Under administration of Father Thomas Kelly, plans for construction of a new friary were formalized in 1975. It was ready for occupancy in 1977. Later, there was an interior church renovation with a reconciliatory room replacing confessional boxes. The annex was refurbished with new ceiling and modern chairs, and the church was carpeted throughout.

Musical show

Students who attended Our Lady Queen of Peace School may remember the second annual musical show in 1966. It featured a script written by seventh-grade students Ellen Green, Eileen Murray and William Shannon.

Pat Mooney and Michael Scott, masters of ceremony, opened the show with Mooney landing in a flying saucer “because I’m tired of flying around the Wanaque Reservoir.”

The musical numbers by the chorus and soloists were convincing that “Dear Hearts and Gentle People” were numerous in West Milford, but Mooney decided to take off again in his flying saucer for planets unknown because if he stayed in West Milford, “I might have to hook up to those sewer pipes.”

It was a time when some people thought UFOs were flying around the reservoir, and a controversial battle was under way to bring a public sewer system into the township.

During the program, John Kelly sang “King of the Road.” A musical trip across the nation following drama subjects ended with the singing of “This Land is Your Land.”

People’s opinions change through the years. The song, with its lyrics written in 1940, became one of the most famous American folk songs. Who would believe then that today, 60 years later, this song once celebrated as a patriotic anthem has been criticized for overlooking the history of colonialism and violations against native Americans.

Songs from the Broadway musical “Annie Get your Gun” were sung by Eileen Murray, Tom Kolikoeski and Barbara Bruce. The lyrics and music for that show were written by Irving Berlin. The book by Dorothy Fields and her brother Herbert was a fictionalized story of Annie Oakley, a sharpshooter who starred in Buffalo Bill’s Wild West Show. Ethel Merman starred in the original 1946 Broadway production, and she was the star again in the 1966 revival.

In the Our Lady Queen of Peace School show, William Shannon played his guitar. The fifth-grade girls did a tambourine dance and boys from that class performed a precision drill to the music of “The Ballad of the Green Berets.” It was created by Staff Sgt. Barry Sadler while he was training to be a Special Forces medic in 1964 and recorded the following year. This was one of the few popular songs of the Vietnam War era.
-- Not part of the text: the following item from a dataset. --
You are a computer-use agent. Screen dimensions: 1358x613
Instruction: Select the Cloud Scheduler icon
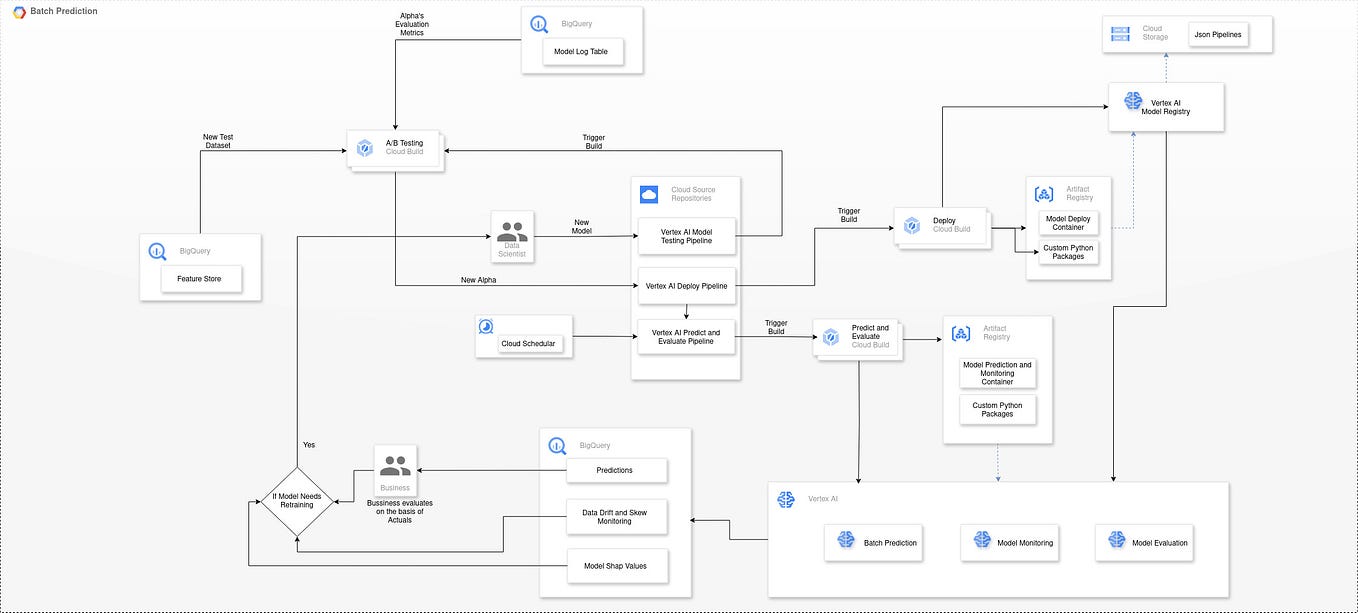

Tom Digney sang “Kansas City” and Charmagne Cromack did a blues rendition of “Bill Bailey.” Second grade students danced a minuet at a plantation party; first-graders sang a Chinese song; John Malone crooned “Brooklyn Love Song.” Mooney sang “I Left My Heart in San Francisco,” and Green and Harry Wiertz sang “Dearie. Third-graders performed a country square dance, while Jim White imitated Al Jolson. Marie Serrichio, Marie Ragonese, Dorothy Connors and Lynn Deaver were “Go Go” dancers.

Mrs. Thomas Hatcher was the dramatics director and Pat Organ oversaw costumes. Bill Majorossy headed the crew to supply the scenery. Anthony Organ provided a spacecraft for Mooney’s travel. Sister M. Paula directed choreography, Thomas Hatcher handled sound effects. Harvey Cousin was “the man Friday” on the set.

Sister Vincent, the school principal, directed the production, and I played the piano accompaniment for the students when they sang and danced in the show.

Among the former students who may still remember the fun they had being in that 1966 production are Blanche Wiggins, Toni Organ, Pat Reynolds, Nancy Cuneo, Elizabeth McGuire, Susan Bressel, Barbara Shilling, Jeanne McAllister, Dorothy Daley, Donna Collins, Steven Sullivan, Colleen Crowe, Artie Beattie, Katherine Canterino, Jeffy Tegato and Mary Ann Kelly.